After I was able to actually be awake and ‘functioning’ enough to think about it, and even maybe on a good day, read a paragraph of a book, I suddenly started to ask myself, “Is it my fault that I have CFS?”.
Was it really as bad as all I thought it was? Maybe I wasn’t that sick after all. Was it all in my head? Why I had been given this ‘lesson’ as a lot of self-help authors might have us believe? Why or why did this so-called beautiful ‘lesson’ have to be so damn difficult?
Please listen to this, my love.
This is not your fault.
Having CFS or Fibromyalgia or any other chronic illness is not your fault.
You did not bring it on yourself.
You haven’t done anything to deserve this.
This is not part of some plan by a malicious Universe to bring you down.
This is not because you didn’t eat enough apples when you were five (or drink enough green juice in your thirties).
This is not because you said that horrible thing to someone, and now you’re being punished.
This is not because you’re a horrible person, and you need to be punished somehow.

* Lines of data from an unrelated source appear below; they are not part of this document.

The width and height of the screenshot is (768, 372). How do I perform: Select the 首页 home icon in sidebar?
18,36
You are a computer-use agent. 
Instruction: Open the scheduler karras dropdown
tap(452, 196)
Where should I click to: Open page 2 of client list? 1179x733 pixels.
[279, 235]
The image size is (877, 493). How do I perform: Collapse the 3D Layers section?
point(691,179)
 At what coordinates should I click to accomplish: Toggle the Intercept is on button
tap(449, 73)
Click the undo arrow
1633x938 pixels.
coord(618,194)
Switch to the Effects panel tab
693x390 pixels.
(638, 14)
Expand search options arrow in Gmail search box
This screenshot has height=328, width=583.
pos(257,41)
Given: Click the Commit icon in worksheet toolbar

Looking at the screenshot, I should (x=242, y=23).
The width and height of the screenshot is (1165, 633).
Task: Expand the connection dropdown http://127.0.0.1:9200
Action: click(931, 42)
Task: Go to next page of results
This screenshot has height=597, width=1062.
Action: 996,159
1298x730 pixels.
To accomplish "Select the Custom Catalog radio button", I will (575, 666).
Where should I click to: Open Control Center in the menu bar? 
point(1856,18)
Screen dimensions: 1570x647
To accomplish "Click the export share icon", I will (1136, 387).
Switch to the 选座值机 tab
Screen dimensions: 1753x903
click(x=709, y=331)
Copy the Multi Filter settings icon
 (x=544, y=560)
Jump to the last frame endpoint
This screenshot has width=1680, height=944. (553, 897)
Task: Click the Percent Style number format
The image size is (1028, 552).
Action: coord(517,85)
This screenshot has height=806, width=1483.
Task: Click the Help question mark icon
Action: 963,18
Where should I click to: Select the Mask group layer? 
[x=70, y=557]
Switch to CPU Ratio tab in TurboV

This is not because you’re deficient or worthless in some way.
Sometimes, things just happen.
Our brain wants to try and figure out this whole thing, so we know what we ‘did wrong’ and then the brain can make sure we never do that thing again. (Otherwise known as ‘survival’.)
You can think yourself into the ground (and you probably will) trying to pin down the one thing you should’ve done back in the day, but if you could put your finger on it, would it help you?
Sometimes, there is no answer. It just is what it is.
What can rationalise and justify and ‘self-help’ all we want, but at the end of the day, it is what it is.
It’s not your fault, my love.
Please let yourself off the hook once and for all.